Big scene: As delicious as Bono’s near-constant back-porch wisecracking with Troy is, the scene that packs the biggest punch is when he calls out Troy for cheating on his wife. “It’s a scene where you can really feel that there are decades of friendship there,” Henderson said of the exchange, which swings from tough talk to jokes.
“It’s only right that Bono should remind Troy that he’s going afield from his own principles and standards, but then there’s relief — the point got made and we got through that, so when Troy changes the subject, Bono welcomes the levity.”
On whether the right way to play August Wilson changes from stage to screen: “I always say you don’t want to get it right, you want to get it true. And there’s not a major leap from stage to screen: It really is the truth between you and the other character. That truth is the same, but on screen you can let go of the extra responsibility to project it beyond the person you’re talking to, so you can really communicate with that person.”

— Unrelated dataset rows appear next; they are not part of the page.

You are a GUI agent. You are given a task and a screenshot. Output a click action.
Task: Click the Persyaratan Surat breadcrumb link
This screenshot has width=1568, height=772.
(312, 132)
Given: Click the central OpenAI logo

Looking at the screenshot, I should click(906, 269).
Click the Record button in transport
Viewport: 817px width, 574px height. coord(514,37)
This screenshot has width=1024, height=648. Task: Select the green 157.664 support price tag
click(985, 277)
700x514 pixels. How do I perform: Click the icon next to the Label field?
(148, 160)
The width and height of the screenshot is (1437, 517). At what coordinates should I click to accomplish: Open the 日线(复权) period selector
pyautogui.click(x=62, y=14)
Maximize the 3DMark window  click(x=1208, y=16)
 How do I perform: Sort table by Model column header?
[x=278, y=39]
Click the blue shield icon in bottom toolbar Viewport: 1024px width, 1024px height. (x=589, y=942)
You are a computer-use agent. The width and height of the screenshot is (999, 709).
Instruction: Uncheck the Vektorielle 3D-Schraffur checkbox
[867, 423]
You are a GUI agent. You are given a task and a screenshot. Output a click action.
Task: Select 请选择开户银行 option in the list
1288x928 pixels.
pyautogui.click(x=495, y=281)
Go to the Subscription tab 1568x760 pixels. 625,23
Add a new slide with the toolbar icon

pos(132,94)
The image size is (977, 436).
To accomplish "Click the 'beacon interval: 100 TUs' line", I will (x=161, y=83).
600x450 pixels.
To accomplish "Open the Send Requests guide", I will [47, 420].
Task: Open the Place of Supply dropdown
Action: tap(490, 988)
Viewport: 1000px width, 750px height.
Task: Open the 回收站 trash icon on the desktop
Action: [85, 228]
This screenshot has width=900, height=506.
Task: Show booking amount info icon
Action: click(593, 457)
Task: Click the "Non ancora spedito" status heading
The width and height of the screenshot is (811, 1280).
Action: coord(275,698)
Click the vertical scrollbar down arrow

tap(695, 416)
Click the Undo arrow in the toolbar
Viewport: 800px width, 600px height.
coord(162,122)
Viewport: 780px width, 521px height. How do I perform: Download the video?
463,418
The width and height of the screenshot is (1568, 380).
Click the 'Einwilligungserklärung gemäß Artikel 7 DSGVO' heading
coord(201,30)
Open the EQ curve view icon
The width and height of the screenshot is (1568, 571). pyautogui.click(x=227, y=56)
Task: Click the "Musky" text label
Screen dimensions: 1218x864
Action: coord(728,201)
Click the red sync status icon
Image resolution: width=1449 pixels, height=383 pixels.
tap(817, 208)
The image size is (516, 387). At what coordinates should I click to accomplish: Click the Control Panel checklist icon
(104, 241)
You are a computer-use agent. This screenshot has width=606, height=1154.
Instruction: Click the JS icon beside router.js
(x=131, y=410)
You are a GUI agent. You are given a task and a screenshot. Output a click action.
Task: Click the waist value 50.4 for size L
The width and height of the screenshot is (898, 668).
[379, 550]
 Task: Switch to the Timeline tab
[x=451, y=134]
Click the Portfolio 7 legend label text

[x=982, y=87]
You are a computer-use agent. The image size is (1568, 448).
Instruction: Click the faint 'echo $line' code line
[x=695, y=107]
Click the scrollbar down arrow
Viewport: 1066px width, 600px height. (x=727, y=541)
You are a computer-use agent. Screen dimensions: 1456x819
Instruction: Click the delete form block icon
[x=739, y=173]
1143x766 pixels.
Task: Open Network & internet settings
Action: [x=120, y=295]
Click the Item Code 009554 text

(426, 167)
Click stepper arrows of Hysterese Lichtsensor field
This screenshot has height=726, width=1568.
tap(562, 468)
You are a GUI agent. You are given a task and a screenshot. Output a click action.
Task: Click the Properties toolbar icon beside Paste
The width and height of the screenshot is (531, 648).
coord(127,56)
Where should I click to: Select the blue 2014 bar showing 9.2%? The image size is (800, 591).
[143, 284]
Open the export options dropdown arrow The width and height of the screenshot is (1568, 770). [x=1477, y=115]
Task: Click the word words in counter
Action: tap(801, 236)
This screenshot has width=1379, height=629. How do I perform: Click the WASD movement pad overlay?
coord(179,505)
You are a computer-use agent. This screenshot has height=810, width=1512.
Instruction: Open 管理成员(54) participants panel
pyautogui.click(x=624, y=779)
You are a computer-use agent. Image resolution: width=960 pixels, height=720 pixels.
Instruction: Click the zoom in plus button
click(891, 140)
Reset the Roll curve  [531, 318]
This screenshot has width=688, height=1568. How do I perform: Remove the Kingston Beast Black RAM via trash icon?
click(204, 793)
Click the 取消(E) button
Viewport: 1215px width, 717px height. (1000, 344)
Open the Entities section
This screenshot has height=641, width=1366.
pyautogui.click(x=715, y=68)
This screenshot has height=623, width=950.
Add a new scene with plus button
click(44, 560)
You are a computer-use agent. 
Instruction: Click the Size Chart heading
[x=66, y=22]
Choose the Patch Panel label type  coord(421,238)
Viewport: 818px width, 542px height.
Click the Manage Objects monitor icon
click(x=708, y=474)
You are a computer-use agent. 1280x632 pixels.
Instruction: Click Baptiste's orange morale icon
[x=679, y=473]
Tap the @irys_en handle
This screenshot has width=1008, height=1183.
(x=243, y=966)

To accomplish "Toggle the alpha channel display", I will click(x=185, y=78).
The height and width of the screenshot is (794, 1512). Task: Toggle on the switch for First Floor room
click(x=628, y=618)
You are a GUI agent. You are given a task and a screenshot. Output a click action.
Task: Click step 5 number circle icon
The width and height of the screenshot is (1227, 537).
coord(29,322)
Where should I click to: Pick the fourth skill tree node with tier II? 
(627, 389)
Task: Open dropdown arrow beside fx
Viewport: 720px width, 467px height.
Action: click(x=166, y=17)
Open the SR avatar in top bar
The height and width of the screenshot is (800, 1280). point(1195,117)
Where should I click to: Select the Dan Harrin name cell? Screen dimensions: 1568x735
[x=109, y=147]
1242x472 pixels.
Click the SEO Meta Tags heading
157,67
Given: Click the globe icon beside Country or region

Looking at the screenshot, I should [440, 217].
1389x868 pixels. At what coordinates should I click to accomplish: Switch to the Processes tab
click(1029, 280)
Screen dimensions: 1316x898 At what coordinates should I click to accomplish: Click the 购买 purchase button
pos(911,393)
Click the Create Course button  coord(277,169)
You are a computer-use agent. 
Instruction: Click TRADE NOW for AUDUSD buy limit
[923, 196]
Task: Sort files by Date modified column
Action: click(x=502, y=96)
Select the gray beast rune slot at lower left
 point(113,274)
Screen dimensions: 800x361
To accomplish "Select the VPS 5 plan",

Role: Cory Maxson, Troy’s youngest son.
His story: Adepo, who was born in Oxfordshire, England, but raised in Tennessee, was the only one of the central characters who didn’t appear in the Broadway revival.
“We rehearsed from 9 to 5, every day for three weeks in this church in downtown Pittsburgh,” Adepo said. “Their rapport was evident after the first five minutes, and they all just clicked. I don’t think anybody ever said it, but I really think that rehearsal was mostly for me to catch up, until they could say, ‘OK, Youngblood, you got it.'”
Big scene: Cory’s confrontations with his father lead to fireworks throughout the film, but a quiet scene sitting on the steps and singing a song with young actress Saniyya Sidney, playing Cory’s half-sister, is one of the most devastating exchanges in the wrenching final moments of the film.
“She’s a 10-year-old and I’m a grown man, but she teased me throughout rehearsals,” he said of Sidney. “She’d say, ‘You don’t know the song yet? I knew it after the first audition!’ And I knew it when we were filming that scene, but there were moments when I forgot and she had to help me with the lyrics.”
On meeting Washington at his audition: “I was freaking out when I first went in. It was the first time I had heard his voice outside of TV or the movies, and when I heard it I was like, ‘Oh my God, that’s Denzel Washington, and he’s on the other side of that door.’ I had to step outside to catch my breath, but when I came back I was like, ‘You know what? I’m not going to be scared. I’m going to show him that I deserve this part. He’s a star, but I’m gonna be a star one day, too.’
“And then I walked in, and as soon as I saw him I was like, ‘Ooh, Denzel!’ But he completely disarmed any anxiety or fear, and made me understand that this moment was mine.”